By Michael Belote, Esq., California Advocates, UTA California Lobbyist
Every year the California Legislature introduces approximately 2500 new bills to, ahem, improve our lives, making the state capitol a veritable bill factory. Perhaps forty percent ultimately are enacted and signed into law. Around 1000 new laws are “chaptered” into the California Codes every year.
In what may well be the busiest legislative year ever for UTA, bills were considered in Sacramento which arguably would have had diametrically opposite effects on nonjudicial foreclosures. The best example was SB 1323 (Archuleta) and AB 1837 (Bonta). The public policy at issue was the role of institutional investors in purchasing foreclosed properties.
At the conclusion of the legislative session, AB 1837 was enacted but fortunately SB 1323 was not. But the story of how each proceeded through the legislative process illustrates just how difficult it is to ask legislators, who have hundreds of bills to consider on an almost limitless series of topics, to thoughtfully consider proposals on as technical an issue as foreclosures.
By now, most UTA members are aware of SB 1323. The bill would have radically altered the foreclosure process by creating an “equity sale” process during the pendency of the foreclosure. The trustee would have been responsible to obtain a fair market value appraisal of the subject property, select a real estate agent to list the property on a local MLS, receive offers and somehow select the offer that is best for the trustor, and then actually sell the property. All without any involvement whatever by the trustor.
Ultimately Senator Archuleta, who was an honorable actor throughout the entirety of the legislative process, elected not to bring SB 1323 up for a vote on the Assembly floor, and the bill died. But incredibly, before the bill died it was approved 8-2 by the Senate Judiciary Committee, 30-9 on the Senate floor, 7-3 by the Assembly Judiciary Committee, and 11-5 by the Assembly Appropriations Committee. SB 1323 literally was one step from reaching Governor Newsom’s desk.

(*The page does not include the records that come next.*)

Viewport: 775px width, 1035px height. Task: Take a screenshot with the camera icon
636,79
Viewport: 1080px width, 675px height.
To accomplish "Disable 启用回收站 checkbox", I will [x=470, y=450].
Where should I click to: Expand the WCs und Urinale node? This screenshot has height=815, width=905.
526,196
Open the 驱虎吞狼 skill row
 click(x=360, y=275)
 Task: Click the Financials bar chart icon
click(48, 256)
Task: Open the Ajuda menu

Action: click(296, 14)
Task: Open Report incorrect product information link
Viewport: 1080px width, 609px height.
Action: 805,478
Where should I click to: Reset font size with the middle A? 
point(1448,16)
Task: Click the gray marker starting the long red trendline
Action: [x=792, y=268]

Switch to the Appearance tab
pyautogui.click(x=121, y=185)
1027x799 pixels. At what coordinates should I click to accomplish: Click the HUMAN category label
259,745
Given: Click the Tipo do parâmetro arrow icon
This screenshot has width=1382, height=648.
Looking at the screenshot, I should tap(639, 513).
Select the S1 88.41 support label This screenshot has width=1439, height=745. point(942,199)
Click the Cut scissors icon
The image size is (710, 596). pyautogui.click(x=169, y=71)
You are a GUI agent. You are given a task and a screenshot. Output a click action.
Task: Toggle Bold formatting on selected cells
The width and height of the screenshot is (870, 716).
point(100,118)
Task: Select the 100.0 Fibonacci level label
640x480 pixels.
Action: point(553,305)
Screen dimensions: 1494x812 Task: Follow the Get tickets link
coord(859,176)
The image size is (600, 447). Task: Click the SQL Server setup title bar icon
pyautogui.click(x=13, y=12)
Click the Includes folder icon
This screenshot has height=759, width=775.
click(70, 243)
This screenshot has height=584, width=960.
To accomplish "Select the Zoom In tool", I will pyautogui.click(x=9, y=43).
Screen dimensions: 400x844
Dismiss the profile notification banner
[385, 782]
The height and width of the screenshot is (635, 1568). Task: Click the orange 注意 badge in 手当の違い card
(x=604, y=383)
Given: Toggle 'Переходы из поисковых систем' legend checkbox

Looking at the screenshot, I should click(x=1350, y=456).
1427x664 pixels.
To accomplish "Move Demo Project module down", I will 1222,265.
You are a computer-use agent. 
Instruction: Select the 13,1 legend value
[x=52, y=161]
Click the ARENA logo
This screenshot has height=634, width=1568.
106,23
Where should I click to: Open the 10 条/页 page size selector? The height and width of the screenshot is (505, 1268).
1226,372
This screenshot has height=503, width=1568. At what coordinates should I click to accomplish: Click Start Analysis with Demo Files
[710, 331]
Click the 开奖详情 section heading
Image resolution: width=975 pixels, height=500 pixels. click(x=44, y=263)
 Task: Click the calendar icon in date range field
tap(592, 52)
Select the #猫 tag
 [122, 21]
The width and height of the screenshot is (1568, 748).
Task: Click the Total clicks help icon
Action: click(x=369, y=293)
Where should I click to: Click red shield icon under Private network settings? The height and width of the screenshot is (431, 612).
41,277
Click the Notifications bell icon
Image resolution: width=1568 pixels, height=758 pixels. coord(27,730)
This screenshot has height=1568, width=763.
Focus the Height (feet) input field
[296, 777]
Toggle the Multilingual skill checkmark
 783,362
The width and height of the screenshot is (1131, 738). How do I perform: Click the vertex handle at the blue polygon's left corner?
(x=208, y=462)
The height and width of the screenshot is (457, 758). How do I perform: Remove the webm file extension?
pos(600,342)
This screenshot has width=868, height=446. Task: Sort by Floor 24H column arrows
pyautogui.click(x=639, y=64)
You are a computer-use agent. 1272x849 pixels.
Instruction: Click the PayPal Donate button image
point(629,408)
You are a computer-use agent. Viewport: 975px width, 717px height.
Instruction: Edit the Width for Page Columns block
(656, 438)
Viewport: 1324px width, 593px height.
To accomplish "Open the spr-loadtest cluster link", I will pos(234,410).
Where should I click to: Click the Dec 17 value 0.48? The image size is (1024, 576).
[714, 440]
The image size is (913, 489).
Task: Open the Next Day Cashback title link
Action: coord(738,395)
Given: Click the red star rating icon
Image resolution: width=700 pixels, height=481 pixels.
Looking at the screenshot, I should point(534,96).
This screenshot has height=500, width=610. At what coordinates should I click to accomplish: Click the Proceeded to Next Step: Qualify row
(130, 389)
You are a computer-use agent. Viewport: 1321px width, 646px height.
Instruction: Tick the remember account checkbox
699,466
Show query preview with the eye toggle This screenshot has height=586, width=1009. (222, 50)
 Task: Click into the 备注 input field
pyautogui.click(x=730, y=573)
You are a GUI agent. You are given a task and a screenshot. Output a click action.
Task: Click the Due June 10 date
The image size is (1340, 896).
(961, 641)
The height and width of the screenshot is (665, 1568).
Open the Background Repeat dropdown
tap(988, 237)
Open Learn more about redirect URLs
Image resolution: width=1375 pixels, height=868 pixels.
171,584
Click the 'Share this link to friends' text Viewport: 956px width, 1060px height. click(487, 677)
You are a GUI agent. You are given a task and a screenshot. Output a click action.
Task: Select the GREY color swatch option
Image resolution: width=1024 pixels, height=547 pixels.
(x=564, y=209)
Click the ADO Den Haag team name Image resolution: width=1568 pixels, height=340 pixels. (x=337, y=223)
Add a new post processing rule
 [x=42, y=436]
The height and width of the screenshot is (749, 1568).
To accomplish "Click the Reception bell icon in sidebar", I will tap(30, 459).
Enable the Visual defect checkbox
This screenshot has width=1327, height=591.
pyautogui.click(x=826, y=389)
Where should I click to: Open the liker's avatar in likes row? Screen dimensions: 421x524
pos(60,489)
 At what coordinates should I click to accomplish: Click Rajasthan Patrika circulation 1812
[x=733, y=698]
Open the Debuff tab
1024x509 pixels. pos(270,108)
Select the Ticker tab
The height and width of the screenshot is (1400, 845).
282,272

UTA was a very central part of a large real estate and business coalition opposed to SB 1323, and many organizations collaborated in opposing the bill. One of the most effective arguments related to the availability of title insurance in these “equity sales”. Given the likelihood, if not certainty, of protracted litigation in these sales (does the trustee even possess the authority under the deed of trust to conduct a voluntary sale of the property?), the California Land Title Association expressed grave reservations about whether title companies would be willing to take the risks of issuing coverage.
Of course, if title insurance is unavailable, financing would be difficulty if not impossible to obtain, which would mean that these sales would go to cash buyers. This would most certainly favor large institutional/corporate purchasers, the very entities that the legislature was attempting to limit with the enactment of SB 1079. What about the prospective owner-occupants which were the goal of that bill?
Ironically, at the same time that SB 1323 was moving through the process, with the goal of maximizing equity for trustors, AB 1837 was also moving forward, with the goal of cleaning up issues surrounding SB 1079. Of course UTA and many others pointed out that SB 1323 would effectively eviscerate the SB 1079 process. The result would have been the very corporate rental neighborhoods which SB 1079 hoped to prevent.
UTA worked closely with the sponsors of AB 1837, the California Community Land Trust Network, and the group’s very capable lobbyist. We made a number of suggestions for improvements in the SB 1079 process, many of which were included in the enacted version of the bill. Although space does not permit an exhaustive description of these changes, they included language designed to prevent the formation of sham nonprofits to purchase properties under SB 1079, a requirement that casualty insurance be maintained throughout the post-sale process, and clarifications of deadlines for submitting notices of intent to bid and actual SB 1079 bids. The bill also amends Civil Code Section 2924d authorizing trustees to collect an additional fee equal to 1/6 of one percent of the unpaid principal balance if notices of intent or bids are submitted pursuant to the SB 1079 process. All of these changes are effective on January 1, 2023.
How could the legislature simultaneously move both bills forward, when they were at such cross purposes? There are lots of answers to the question, including the fact that Senator Archuleta is very-well liked and legislators wanted to give him the benefit of the doubt on SB 1323. At the end of the day, however, another part of the answer relates to the “bill factory” concept discussed earlier: sometimes legislators are simply so busy with 2500 bills that it is difficult to thoughtfully evaluate contradictory proposals.